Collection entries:
+++++

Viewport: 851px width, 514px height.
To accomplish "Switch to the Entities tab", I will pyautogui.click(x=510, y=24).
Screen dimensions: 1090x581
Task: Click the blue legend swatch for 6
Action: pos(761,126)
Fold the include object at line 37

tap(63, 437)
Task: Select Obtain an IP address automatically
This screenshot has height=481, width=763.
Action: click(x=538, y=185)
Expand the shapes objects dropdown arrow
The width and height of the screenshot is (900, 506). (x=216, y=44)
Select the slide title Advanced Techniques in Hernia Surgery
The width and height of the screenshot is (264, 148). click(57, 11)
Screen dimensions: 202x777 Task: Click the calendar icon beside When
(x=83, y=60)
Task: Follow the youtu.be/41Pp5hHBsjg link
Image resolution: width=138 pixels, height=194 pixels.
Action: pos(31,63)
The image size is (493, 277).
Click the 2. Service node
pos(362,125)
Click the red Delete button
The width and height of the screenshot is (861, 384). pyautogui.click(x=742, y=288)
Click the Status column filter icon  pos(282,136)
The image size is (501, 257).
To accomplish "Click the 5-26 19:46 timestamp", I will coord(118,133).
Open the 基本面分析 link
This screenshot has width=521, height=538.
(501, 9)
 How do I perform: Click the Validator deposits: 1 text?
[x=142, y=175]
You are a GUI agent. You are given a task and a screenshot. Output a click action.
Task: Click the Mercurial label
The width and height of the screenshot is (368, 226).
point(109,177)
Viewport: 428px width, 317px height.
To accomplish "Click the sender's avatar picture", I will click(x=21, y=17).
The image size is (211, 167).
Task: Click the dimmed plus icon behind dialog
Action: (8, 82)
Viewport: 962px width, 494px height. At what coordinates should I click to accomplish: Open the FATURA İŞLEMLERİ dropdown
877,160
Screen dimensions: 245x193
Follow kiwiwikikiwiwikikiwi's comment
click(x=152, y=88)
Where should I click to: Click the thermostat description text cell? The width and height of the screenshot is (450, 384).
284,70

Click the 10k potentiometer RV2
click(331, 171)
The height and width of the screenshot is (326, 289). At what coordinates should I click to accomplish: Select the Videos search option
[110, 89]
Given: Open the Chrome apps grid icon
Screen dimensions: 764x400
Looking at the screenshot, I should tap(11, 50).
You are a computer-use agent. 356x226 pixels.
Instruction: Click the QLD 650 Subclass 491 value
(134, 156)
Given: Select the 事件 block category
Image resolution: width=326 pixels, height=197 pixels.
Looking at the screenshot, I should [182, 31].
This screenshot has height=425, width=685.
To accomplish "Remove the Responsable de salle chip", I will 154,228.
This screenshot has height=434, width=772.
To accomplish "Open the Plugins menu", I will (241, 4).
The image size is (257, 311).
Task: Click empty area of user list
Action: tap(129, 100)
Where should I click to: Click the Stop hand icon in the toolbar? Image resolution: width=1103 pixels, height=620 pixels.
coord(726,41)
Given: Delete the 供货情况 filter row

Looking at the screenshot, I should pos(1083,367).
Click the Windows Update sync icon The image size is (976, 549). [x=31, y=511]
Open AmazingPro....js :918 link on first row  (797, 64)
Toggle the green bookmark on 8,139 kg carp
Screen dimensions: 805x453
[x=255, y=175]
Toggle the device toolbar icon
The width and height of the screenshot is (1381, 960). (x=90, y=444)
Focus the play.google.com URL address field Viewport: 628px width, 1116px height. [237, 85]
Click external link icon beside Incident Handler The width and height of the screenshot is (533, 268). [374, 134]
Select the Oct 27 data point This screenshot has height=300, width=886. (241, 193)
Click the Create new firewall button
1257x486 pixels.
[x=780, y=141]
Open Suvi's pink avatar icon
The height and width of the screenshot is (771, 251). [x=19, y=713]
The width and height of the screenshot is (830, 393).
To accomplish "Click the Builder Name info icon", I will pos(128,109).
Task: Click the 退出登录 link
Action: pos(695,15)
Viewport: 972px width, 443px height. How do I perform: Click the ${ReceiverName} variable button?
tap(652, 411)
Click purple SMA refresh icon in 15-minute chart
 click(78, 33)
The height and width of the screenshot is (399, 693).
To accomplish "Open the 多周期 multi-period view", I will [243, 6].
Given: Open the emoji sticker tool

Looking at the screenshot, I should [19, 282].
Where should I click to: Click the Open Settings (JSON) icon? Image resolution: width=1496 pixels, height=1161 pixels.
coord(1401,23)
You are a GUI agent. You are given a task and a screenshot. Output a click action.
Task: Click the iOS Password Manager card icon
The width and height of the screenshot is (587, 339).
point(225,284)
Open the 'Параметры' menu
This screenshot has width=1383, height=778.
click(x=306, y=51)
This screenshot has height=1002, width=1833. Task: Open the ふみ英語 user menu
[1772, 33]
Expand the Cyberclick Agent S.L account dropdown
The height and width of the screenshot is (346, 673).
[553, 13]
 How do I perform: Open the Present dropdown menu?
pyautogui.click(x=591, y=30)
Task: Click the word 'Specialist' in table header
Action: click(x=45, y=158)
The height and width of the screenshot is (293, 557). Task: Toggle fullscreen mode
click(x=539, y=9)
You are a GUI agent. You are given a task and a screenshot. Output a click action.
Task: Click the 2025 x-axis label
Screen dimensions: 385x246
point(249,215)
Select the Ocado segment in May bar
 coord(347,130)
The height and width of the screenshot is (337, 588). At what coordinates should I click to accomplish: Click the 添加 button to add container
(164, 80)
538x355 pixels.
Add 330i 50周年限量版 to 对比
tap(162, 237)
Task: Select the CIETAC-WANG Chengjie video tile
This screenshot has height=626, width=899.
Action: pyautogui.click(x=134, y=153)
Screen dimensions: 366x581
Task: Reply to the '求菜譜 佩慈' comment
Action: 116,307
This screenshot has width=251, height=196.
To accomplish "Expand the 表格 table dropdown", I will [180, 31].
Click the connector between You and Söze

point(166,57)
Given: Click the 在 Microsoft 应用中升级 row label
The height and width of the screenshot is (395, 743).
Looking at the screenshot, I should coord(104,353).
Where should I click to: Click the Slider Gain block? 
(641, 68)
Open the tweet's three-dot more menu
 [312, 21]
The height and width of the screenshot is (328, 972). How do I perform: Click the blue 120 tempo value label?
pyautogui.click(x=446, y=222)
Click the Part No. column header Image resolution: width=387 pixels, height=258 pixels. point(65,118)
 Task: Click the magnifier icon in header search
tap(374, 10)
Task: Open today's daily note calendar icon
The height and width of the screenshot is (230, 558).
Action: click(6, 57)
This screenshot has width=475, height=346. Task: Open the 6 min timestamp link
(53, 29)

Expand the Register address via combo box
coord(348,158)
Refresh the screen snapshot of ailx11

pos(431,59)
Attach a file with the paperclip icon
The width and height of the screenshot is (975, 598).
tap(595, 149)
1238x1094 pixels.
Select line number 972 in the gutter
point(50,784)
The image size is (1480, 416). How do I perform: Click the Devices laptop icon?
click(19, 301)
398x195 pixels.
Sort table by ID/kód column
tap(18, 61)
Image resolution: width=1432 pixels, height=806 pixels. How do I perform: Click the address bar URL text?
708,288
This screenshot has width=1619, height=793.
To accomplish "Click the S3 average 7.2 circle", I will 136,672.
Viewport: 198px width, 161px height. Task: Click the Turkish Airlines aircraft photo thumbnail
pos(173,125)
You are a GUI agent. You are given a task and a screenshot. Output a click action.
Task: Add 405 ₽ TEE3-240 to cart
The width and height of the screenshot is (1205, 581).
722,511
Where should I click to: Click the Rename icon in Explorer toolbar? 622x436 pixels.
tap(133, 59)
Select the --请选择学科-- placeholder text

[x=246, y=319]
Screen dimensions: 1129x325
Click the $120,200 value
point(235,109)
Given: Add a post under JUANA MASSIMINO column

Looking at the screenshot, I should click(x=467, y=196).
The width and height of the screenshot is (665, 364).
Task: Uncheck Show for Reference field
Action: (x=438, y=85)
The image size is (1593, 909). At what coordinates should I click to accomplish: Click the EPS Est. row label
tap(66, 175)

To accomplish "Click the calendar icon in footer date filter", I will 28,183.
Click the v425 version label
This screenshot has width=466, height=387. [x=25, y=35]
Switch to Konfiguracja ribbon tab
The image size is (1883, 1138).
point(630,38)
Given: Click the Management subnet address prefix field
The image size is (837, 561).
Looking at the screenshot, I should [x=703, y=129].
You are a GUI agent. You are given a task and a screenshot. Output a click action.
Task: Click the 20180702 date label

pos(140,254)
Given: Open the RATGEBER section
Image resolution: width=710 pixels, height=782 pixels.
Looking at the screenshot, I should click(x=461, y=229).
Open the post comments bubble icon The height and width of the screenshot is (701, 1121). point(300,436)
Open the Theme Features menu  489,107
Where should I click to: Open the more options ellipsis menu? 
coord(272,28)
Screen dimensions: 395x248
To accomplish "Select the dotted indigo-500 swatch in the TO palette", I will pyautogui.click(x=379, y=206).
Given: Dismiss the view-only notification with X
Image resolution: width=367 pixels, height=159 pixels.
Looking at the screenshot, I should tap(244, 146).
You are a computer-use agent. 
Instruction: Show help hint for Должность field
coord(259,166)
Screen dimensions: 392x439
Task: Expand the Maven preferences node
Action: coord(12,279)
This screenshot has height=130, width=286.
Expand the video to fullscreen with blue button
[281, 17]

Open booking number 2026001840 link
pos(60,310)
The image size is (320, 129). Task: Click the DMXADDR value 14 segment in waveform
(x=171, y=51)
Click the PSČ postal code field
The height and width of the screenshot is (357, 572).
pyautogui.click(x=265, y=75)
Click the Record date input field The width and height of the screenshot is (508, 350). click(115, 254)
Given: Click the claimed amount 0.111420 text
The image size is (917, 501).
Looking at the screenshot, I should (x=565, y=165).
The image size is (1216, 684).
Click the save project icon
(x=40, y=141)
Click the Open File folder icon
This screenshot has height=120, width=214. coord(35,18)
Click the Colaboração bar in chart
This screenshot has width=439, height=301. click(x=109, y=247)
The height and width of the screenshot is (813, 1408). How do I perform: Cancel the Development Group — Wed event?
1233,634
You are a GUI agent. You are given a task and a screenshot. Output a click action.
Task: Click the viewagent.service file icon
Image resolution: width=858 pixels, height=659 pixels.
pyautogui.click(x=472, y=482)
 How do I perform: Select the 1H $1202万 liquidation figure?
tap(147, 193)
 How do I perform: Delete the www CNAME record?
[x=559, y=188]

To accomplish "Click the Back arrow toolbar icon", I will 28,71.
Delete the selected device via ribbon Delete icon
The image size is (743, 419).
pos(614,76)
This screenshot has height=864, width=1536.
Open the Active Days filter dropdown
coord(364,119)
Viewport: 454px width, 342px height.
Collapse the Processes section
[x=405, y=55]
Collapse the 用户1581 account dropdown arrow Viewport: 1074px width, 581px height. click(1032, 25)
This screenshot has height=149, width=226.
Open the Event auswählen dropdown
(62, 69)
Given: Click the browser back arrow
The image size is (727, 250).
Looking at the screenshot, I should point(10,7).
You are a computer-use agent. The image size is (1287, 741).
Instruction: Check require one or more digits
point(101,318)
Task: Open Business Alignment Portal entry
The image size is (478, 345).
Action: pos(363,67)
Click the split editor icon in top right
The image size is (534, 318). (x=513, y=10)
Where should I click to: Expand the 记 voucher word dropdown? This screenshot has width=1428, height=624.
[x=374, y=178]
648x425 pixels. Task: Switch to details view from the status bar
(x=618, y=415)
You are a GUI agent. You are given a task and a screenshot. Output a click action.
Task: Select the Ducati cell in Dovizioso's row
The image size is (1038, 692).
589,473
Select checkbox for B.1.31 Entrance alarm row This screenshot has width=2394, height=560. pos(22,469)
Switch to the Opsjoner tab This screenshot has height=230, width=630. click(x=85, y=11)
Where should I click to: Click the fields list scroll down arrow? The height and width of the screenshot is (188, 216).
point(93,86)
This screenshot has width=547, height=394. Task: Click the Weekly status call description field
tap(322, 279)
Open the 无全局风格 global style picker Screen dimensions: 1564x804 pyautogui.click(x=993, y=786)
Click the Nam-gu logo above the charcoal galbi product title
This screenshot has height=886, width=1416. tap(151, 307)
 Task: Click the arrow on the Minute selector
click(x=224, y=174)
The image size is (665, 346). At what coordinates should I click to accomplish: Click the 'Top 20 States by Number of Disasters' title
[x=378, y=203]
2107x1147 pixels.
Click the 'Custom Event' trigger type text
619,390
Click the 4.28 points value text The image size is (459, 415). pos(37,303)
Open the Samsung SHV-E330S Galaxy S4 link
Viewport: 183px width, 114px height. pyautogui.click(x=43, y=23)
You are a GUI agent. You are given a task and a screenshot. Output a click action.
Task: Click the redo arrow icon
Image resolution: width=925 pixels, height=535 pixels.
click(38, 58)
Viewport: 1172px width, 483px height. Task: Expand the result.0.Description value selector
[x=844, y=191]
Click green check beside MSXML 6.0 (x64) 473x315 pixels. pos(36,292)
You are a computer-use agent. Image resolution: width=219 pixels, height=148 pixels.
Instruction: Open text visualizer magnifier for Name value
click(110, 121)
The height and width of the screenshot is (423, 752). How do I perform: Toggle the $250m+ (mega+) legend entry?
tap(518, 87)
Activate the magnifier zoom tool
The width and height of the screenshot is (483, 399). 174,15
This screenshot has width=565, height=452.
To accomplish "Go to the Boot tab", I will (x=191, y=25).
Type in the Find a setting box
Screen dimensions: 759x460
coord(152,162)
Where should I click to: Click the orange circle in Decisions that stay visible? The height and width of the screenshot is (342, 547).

+++++

Find every line in the material above that contains the string "arrow", matching case exactly, and copy each of those lines.

## Answer below
Expand the shapes objects dropdown arrow
To accomplish "Click the Back arrow toolbar icon", I will 28,71.
Collapse the 用户1581 account dropdown arrow Viewport: 1074px width, 581px height. click(1032, 25)
Given: Click the browser back arrow
Where should I click to: Click the fields list scroll down arrow? The height and width of the screenshot is (188, 216).
 Task: Click the arrow on the Minute selector
Task: Click the redo arrow icon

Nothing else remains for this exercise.